Le témoin vedette Michael Cohen a gardé son sang-froid à la barre lors du procès pour fraude de Donald Trump à New York mardi, malgré un contre-interrogatoire agressif et parfois étrange sur le prepare procédural par un avocat de la défense qui a interrompu à plusieurs reprises ses réponses et l’a traité de menteur.
« M. Cohen, voici remark cela va fonctionner », a déclaré à un moment donné l’avocate Alina Habba à Cohen, sa voix prenant un ton réprobateur alors qu’elle interrompait le témoignage de l’ancien membre de la Trump Corporation.

« Vous n’êtes pas sur ‘Mea Culpa' », a poursuivi Habba, en citant le podcast de Cohen, qui cible régulièrement Trump avec du vitriol. « Vous n’êtes pas sur votre podcast », a-t-elle ajouté.
Trump, qui assistait au procès, a regardé depuis la desk de la défense le juge qui présidait le procès, Arthur Engoron, juge de la Cour suprême de New York, interrompre rapidement Habba.
« Pas de discours », a prévenu Engoron, soulignant qu’en tant qu’avocat, Habba devait poser des issues et non faire des déclarations.
Habba a répondu avec une autre déclaration. « Pas de discours. Cela va dans les deux sens », a-t-elle déclaré, même s’il n’était pas clair si elle était d’accord avec le juge, ou si elle détournait sa directive vers Cohen, ou les deux.
Habba devrait poursuivre son contre-interrogatoire de Cohen mercredi matin. Elle n’a eu droit qu’à une demi-heure de cross avant la fin de la journée.
L’attaque contre la crédibilité de Cohen – appelée « mise en accusation » d’un témoin dans le langage juridique – n’était pas surprenante.
Cohen est l’un des opposants les moreover dangereux de l’ancien président sur le plan juridique, compte tenu de son rôle clé à la fois dans le procès pour fraude en cours à Manhattan et dans une affaire de « secret » prévue pour mars dans un palais de justice à un pâté de maisons de là.
Mais Cohen est vulnérable aux accusations de parjure.
En s’en prenant à Trump, son ancien client et employeur, il y a cinq ans, Cohen a admis avoir menti au Congrès sur le projet du président de l’époque de construire une Trump Tower à Moscou lors des élections de 2016. Cohen a depuis en outre admis qu’il avait menti à un juge fédéral lorsqu’il avait plaidé coupable en 2019 à des accusations d’évasion fiscale fédérale.
Mais à un instant donné, Habba a entraîné la femme de Cohen dans le contre-interrogatoire.
« Avez-vous déjà dit à votre femme que vous commettiez un parjure ? » lors du plaidoyer fiscal de 2019, Habba a demandé à Cohen.
Au cours de la minute suivante, un jeu figuratif de chaises musicales dans la salle d’audience s’est ensuivi, avec Cohen se comportant comme un avocat au lieu d’un témoin, Habba se comportant comme un juge au lieu d’un avocat, et le vrai juge luttant pour maintenir l’ordre.

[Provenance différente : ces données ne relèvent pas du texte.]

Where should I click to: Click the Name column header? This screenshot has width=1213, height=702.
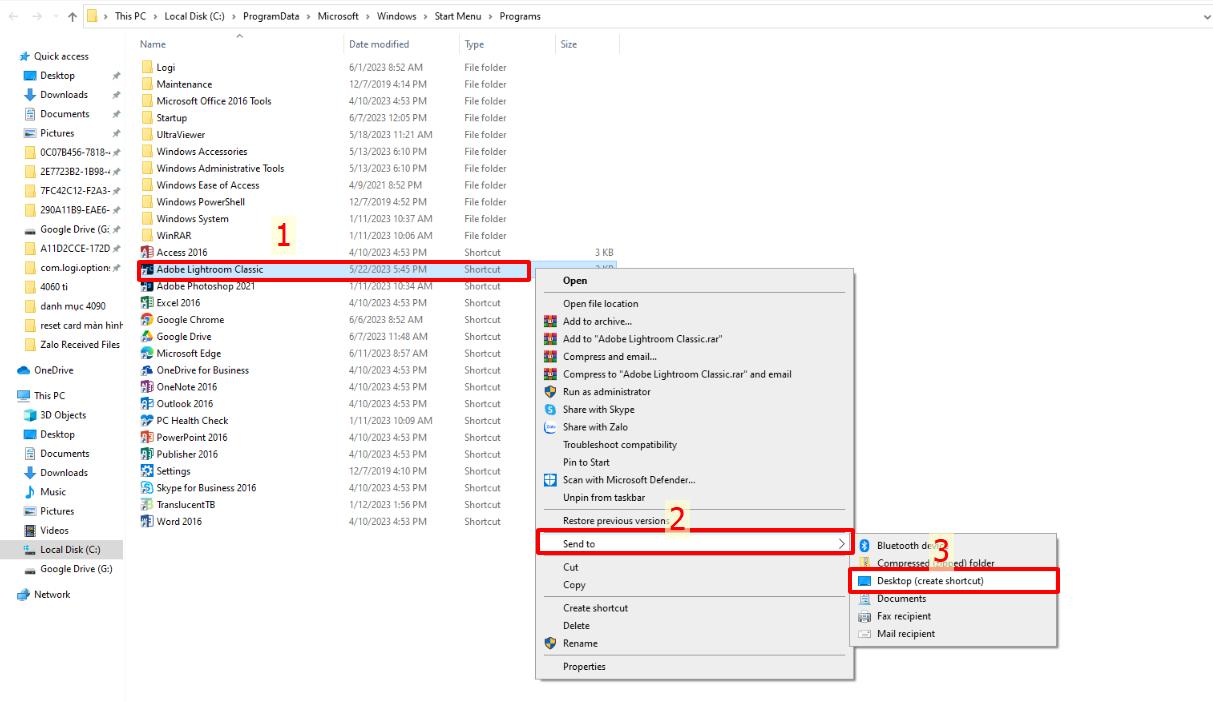pos(153,44)
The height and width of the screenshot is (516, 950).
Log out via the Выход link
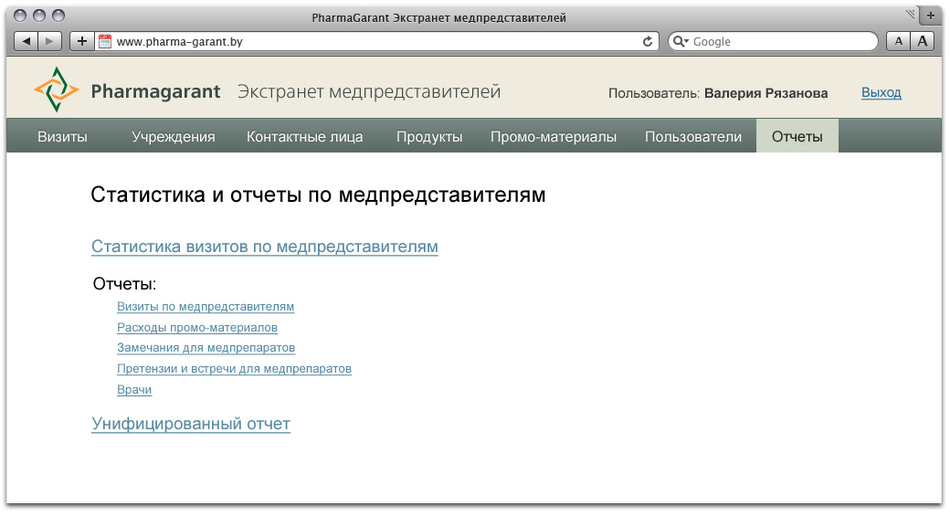pyautogui.click(x=881, y=92)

« Objection ! » Cohen, un ancien avocat dont la licence d’avocat a été révoquée, a répondu à la problem de Habba « L’avez-vous déjà dit à votre femme ».
« Non, tu ne peux pas t’y opposer. » » lui a dit Habba, notant à juste titre que seuls les avocats peuvent faire cela, mais agissant comme un juge en le disant.

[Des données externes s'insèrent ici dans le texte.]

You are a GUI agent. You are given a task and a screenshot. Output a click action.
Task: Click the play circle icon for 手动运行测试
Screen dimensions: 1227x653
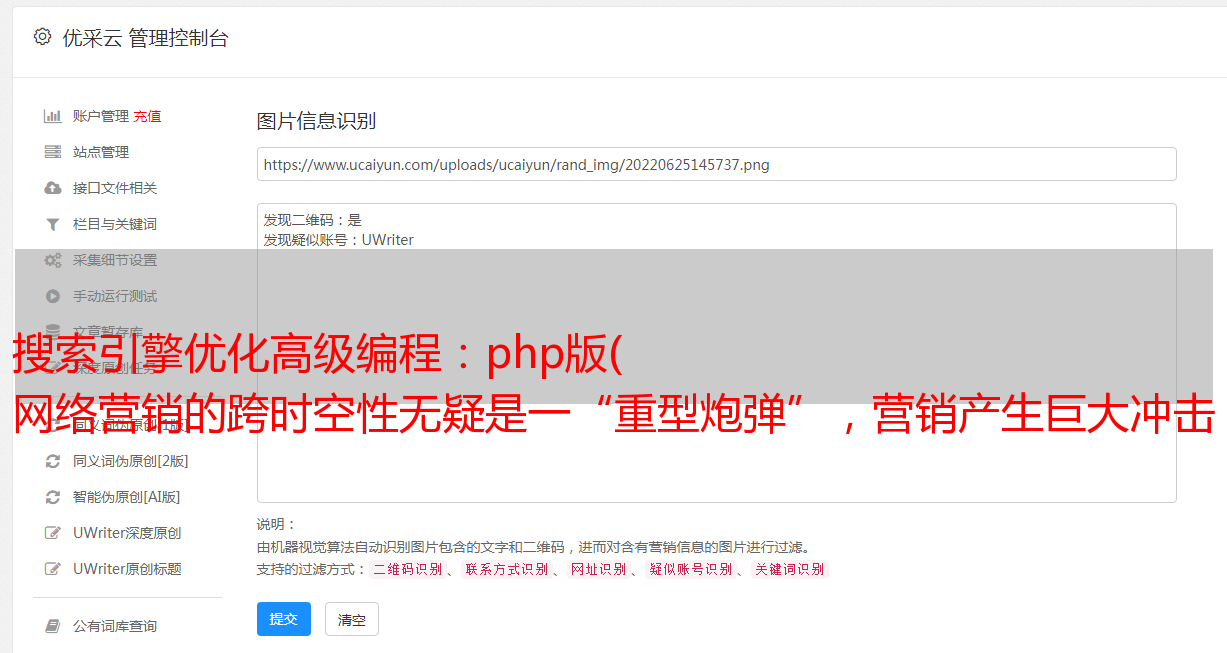point(53,296)
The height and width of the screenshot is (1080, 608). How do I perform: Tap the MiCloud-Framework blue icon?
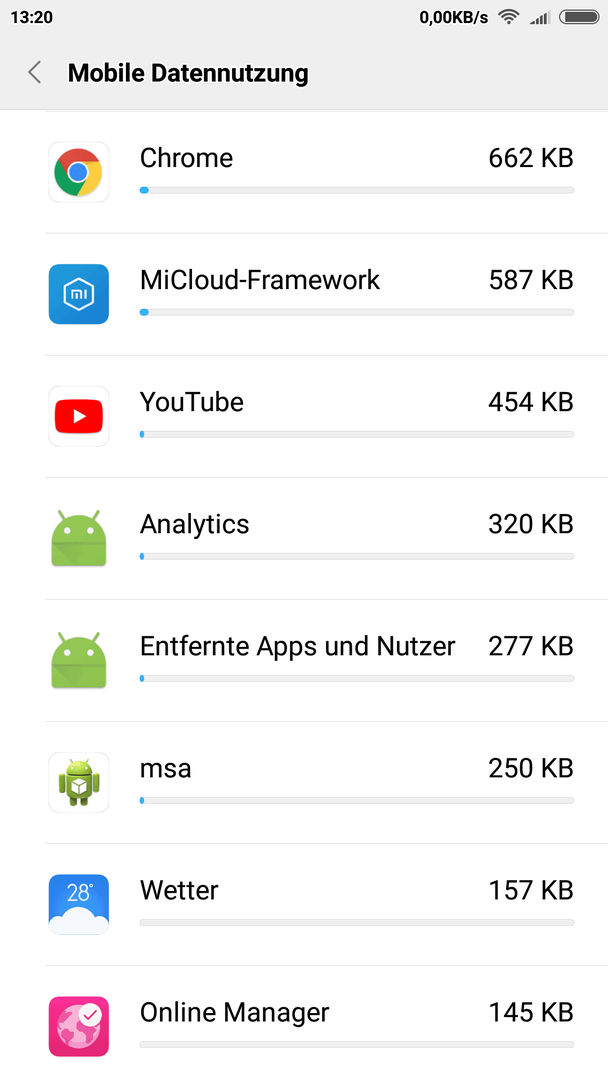[78, 294]
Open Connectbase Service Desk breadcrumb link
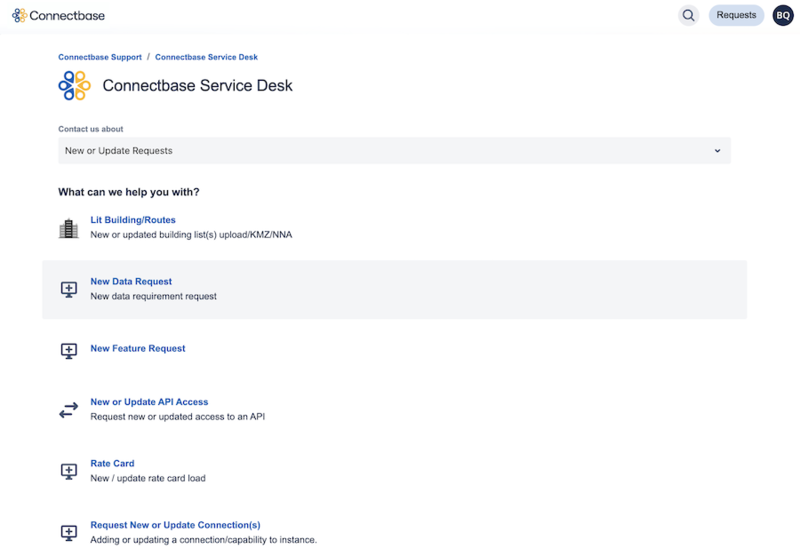The image size is (800, 556). [x=206, y=57]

À ce stade, les avocats du procureur général se sont opposés à cette objection et l’avocat principal de la défense, Christopher Kise, s’est précipité pour défendre Habba.
« C’est un menteur en série », a déclaré Kise à propos de Cohen. « Et s’il a menti à sa femme, cela est pertinent pour la destitution. »
La procureure générale adjointe Colleen Faherty, qui venait de terminer un interrogatoire direct de Cohen, a protesté en disant que « la question n’est pas appropriée ».
« Je pense que cela relève du privilège du conjoint », s’est demandé le juge à voix haute à propos de la concern de Habba sur « l’épouse ».
« Je m’excuse », a déclaré Habba, avant de se retourner vers Cohen et d’ajouter : « Mais clairement, j’ai appuyé sur une gâchette avec vous. »
La dilemma a finalement été acceptée, et Cohen a répondu oui, il a dit à sa femme qu’en plaidant coupable d’évasion fiscale en 2019, il avait commis un acte de parjure.
Alors qu’il quittait le tribunal pour la journée, Trump s’est arrêté devant les caméras des couloirs et a qualifié Cohen de « criminel en disgrâce ».
Le témoignage de Cohen devrait se poursuivre mardi à 10 heures.